======== Data extract ========

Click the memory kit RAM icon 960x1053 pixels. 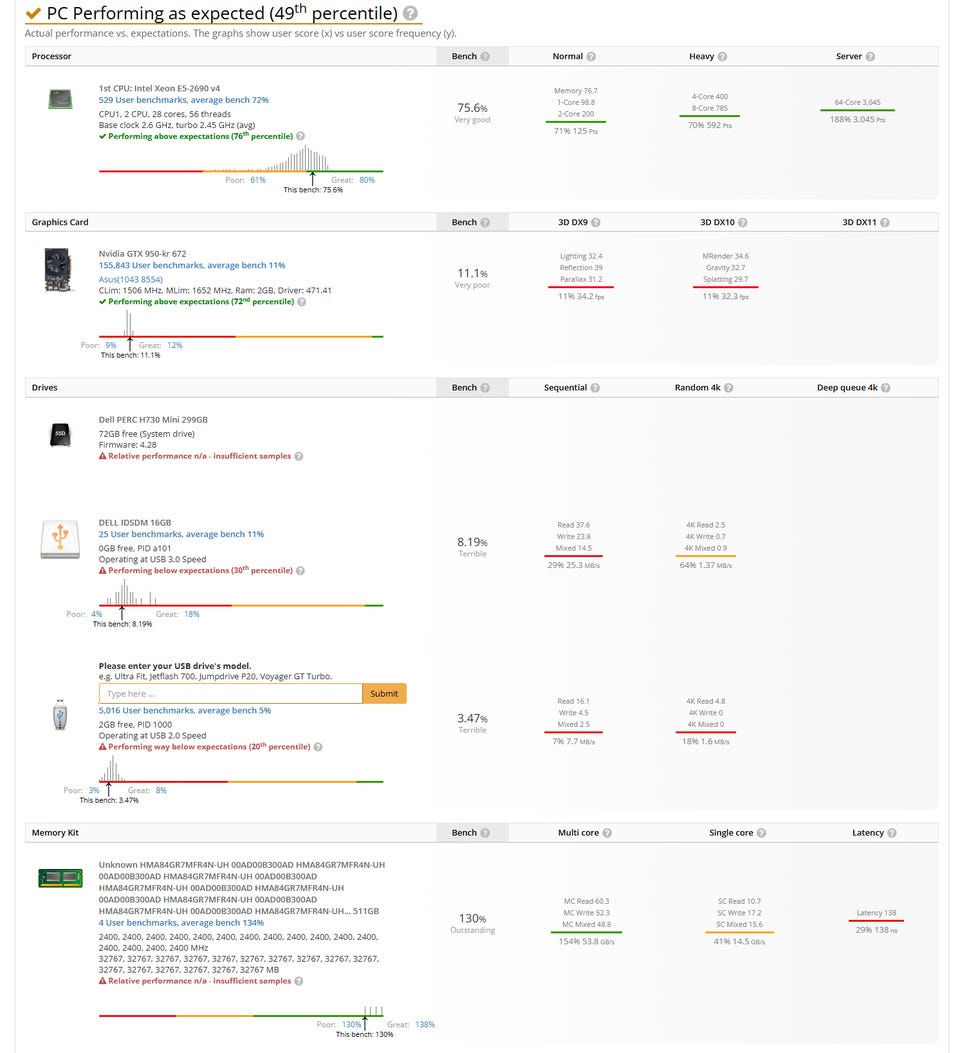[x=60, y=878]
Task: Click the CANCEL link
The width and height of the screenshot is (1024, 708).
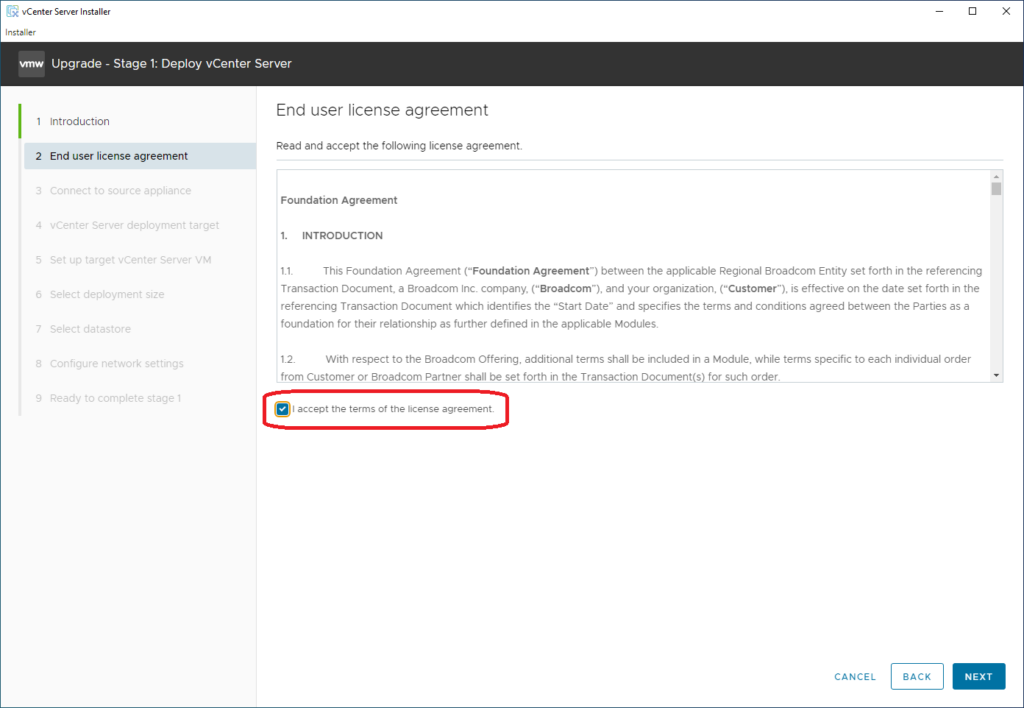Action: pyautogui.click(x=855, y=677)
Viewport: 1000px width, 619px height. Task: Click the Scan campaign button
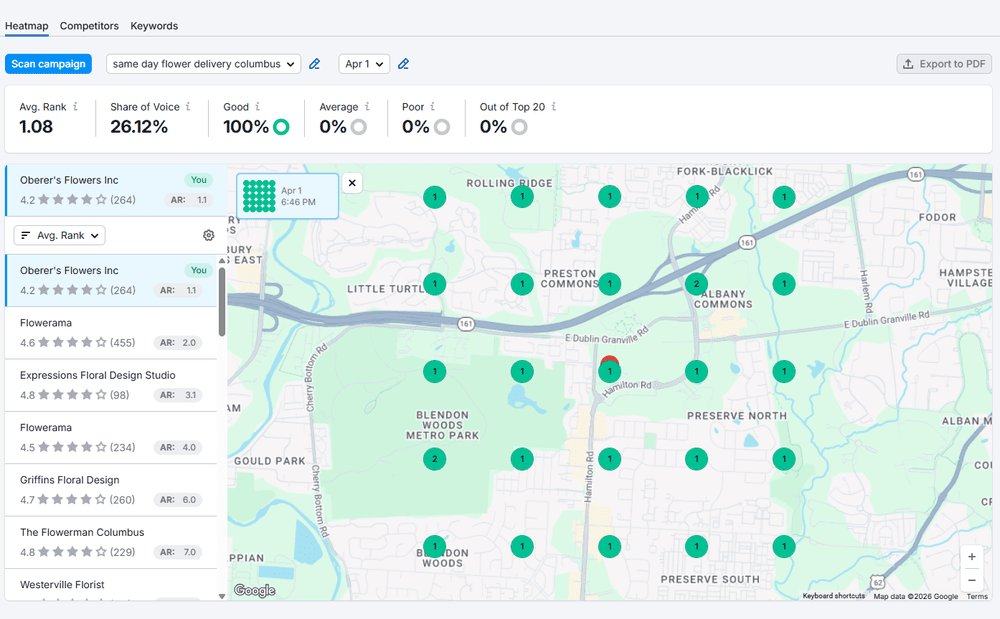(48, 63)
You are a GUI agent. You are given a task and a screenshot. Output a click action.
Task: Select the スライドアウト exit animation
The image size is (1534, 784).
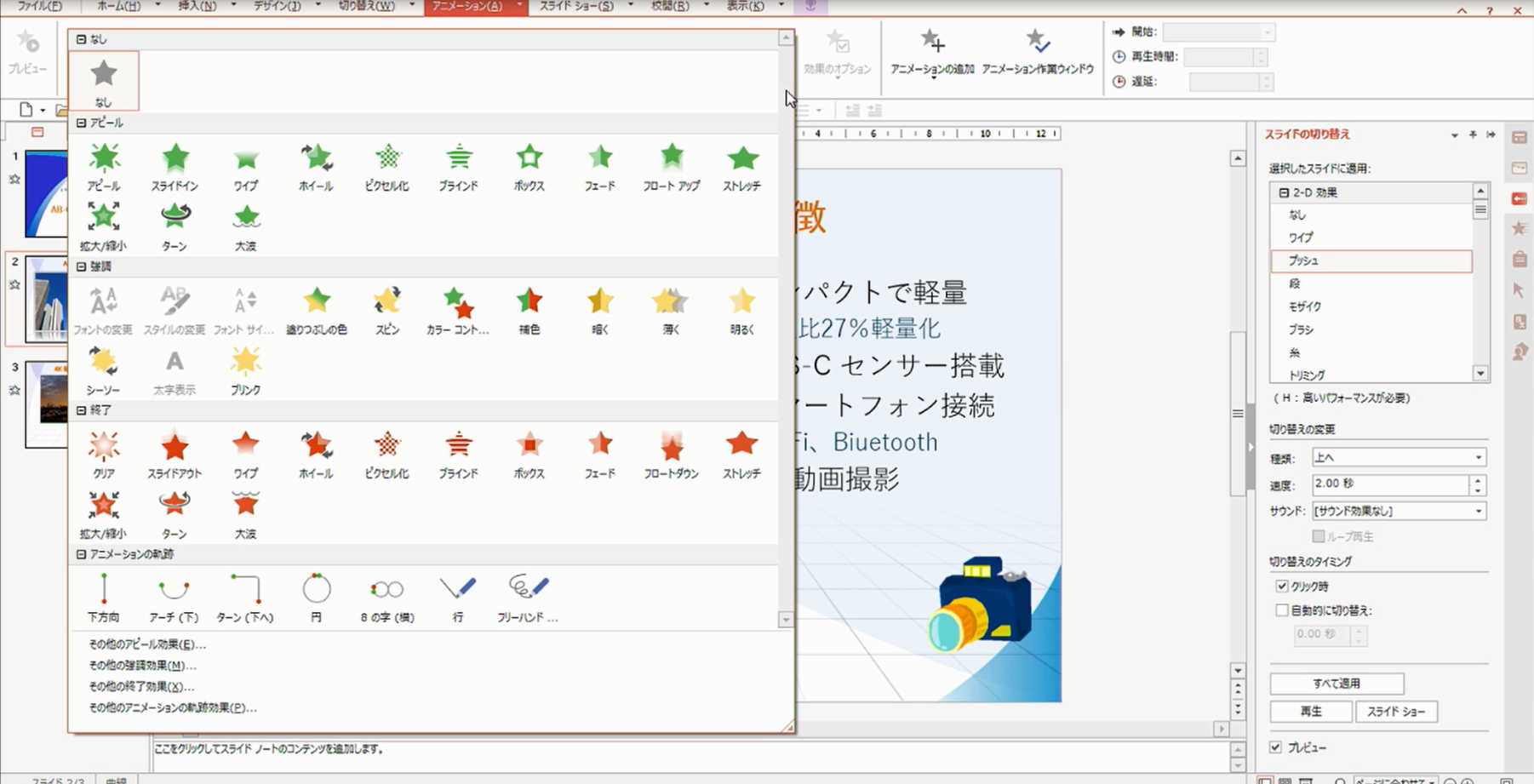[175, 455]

========
======== Data extract ========

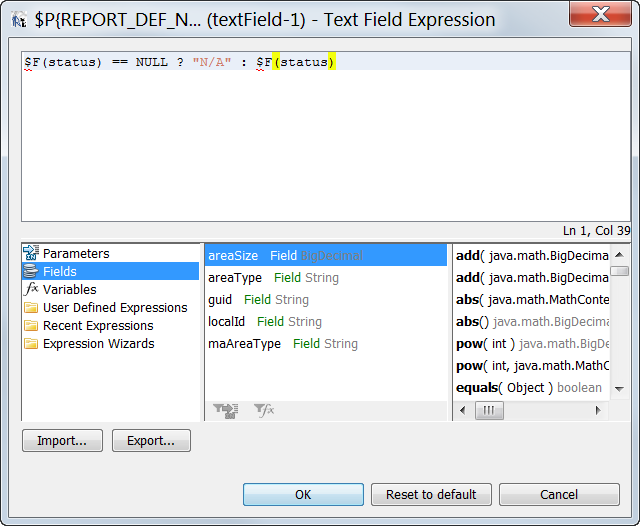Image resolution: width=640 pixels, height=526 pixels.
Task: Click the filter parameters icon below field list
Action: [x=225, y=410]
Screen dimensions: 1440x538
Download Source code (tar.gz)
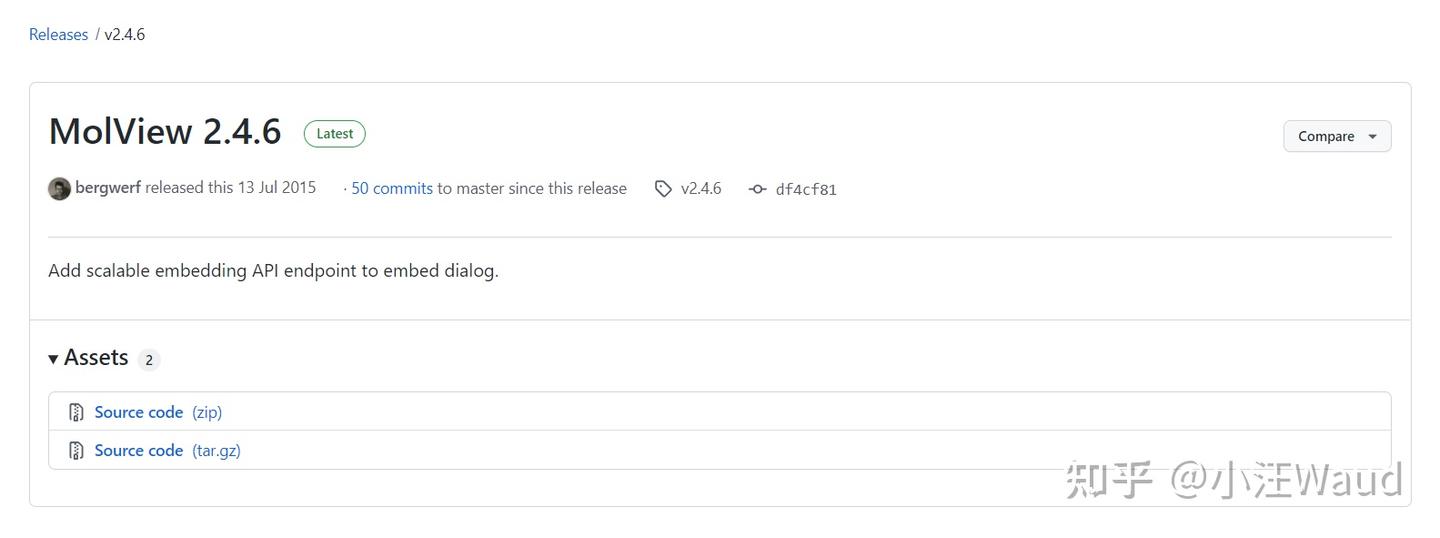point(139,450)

========

** What is needed **
Which lines of the material contain the word "screenshot"? Return each of them in full.

** Result of the exercise **
The width and height of the screenshot is (1024, 708).
You are a GUI agent. You are given a task and a screenshot. Output a click action.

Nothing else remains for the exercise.